▸ **Task directions**
Put each line of the items below into a JSON list of strings, one string per line, and leave out any blank lines.

▸ **Records for processing**
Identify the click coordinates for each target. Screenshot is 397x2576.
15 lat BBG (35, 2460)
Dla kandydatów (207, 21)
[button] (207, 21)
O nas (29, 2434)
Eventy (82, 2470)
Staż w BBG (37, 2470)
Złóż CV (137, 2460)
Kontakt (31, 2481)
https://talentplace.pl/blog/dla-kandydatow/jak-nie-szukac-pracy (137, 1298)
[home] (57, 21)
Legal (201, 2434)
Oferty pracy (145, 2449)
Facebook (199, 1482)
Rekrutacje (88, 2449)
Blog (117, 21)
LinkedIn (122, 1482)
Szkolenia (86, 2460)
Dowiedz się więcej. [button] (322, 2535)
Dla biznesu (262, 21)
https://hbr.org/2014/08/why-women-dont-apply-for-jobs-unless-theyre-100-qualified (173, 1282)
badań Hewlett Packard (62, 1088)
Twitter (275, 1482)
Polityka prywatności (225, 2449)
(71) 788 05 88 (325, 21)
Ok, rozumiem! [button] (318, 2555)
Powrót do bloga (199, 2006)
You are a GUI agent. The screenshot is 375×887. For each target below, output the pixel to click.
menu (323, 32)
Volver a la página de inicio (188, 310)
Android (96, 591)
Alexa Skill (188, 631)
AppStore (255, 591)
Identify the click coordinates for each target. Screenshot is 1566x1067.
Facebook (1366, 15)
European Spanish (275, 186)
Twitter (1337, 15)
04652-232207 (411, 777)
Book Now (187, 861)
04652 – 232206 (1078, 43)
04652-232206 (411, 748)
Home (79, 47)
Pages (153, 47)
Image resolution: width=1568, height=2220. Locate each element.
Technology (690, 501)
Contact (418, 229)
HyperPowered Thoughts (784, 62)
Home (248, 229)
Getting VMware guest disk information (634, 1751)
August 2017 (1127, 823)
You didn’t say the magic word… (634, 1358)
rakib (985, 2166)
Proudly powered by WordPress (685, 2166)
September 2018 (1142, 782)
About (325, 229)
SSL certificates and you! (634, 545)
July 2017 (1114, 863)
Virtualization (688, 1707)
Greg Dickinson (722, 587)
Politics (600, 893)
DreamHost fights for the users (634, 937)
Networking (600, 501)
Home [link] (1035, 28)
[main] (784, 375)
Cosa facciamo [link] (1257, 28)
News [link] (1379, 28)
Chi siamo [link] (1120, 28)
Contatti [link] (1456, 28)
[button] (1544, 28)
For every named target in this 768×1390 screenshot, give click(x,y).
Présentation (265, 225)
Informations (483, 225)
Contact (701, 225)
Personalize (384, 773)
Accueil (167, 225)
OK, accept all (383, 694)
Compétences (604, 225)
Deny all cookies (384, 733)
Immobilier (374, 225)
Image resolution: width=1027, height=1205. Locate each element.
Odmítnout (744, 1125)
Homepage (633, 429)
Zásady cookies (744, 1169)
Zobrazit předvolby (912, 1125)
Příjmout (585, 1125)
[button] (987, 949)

▸ **Result for this exercise**
[
  "Identify the click coordinates for each target. Screenshot is 397x2576.",
  "15 lat BBG (35, 2460)",
  "Dla kandydatów (207, 21)",
  "[button] (207, 21)",
  "O nas (29, 2434)",
  "Eventy (82, 2470)",
  "Staż w BBG (37, 2470)",
  "Złóż CV (137, 2460)",
  "Kontakt (31, 2481)",
  "https://talentplace.pl/blog/dla-kandydatow/jak-nie-szukac-pracy (137, 1298)",
  "[home] (57, 21)",
  "Legal (201, 2434)",
  "Oferty pracy (145, 2449)",
  "Facebook (199, 1482)",
  "Rekrutacje (88, 2449)",
  "Blog (117, 21)",
  "LinkedIn (122, 1482)",
  "Szkolenia (86, 2460)",
  "Dowiedz się więcej. [button] (322, 2535)",
  "Dla biznesu (262, 21)",
  "https://hbr.org/2014/08/why-women-dont-apply-for-jobs-unless-theyre-100-qualified (173, 1282)",
  "badań Hewlett Packard (62, 1088)",
  "Twitter (275, 1482)",
  "Polityka prywatności (225, 2449)",
  "(71) 788 05 88 (325, 21)",
  "Ok, rozumiem! [button] (318, 2555)",
  "Powrót do bloga (199, 2006)",
  "You are a GUI agent. The screenshot is 375×887. For each target below, output the pixel to click.",
  "menu (323, 32)",
  "Volver a la página de inicio (188, 310)",
  "Android (96, 591)",
  "Alexa Skill (188, 631)",
  "AppStore (255, 591)",
  "Identify the click coordinates for each target. Screenshot is 1566x1067.",
  "Facebook (1366, 15)",
  "European Spanish (275, 186)",
  "Twitter (1337, 15)",
  "04652-232207 (411, 777)",
  "Book Now (187, 861)",
  "04652 – 232206 (1078, 43)",
  "04652-232206 (411, 748)",
  "Home (79, 47)",
  "Pages (153, 47)",
  "Image resolution: width=1568, height=2220. Locate each element.",
  "Technology (690, 501)",
  "Contact (418, 229)",
  "HyperPowered Thoughts (784, 62)",
  "Home (248, 229)",
  "Getting VMware guest disk information (634, 1751)",
  "August 2017 (1127, 823)",
  "You didn’t say the magic word… (634, 1358)",
  "rakib (985, 2166)",
  "Proudly powered by WordPress (685, 2166)",
  "September 2018 (1142, 782)",
  "About (325, 229)",
  "SSL certificates and you! (634, 545)",
  "July 2017 (1114, 863)",
  "Virtualization (688, 1707)",
  "Greg Dickinson (722, 587)",
  "Politics (600, 893)",
  "DreamHost fights for the users (634, 937)",
  "Networking (600, 501)",
  "Home [link] (1035, 28)",
  "[main] (784, 375)",
  "Cosa facciamo [link] (1257, 28)",
  "News [link] (1379, 28)",
  "Chi siamo [link] (1120, 28)",
  "Contatti [link] (1456, 28)",
  "[button] (1544, 28)",
  "For every named target in this 768×1390 screenshot, give click(x,y).",
  "Présentation (265, 225)",
  "Informations (483, 225)",
  "Contact (701, 225)",
  "Personalize (384, 773)",
  "Accueil (167, 225)",
  "OK, accept all (383, 694)",
  "Compétences (604, 225)",
  "Deny all cookies (384, 733)",
  "Immobilier (374, 225)",
  "Image resolution: width=1027, height=1205. Locate each element.",
  "Odmítnout (744, 1125)",
  "Homepage (633, 429)",
  "Zásady cookies (744, 1169)",
  "Zobrazit předvolby (912, 1125)",
  "Příjmout (585, 1125)",
  "[button] (987, 949)"
]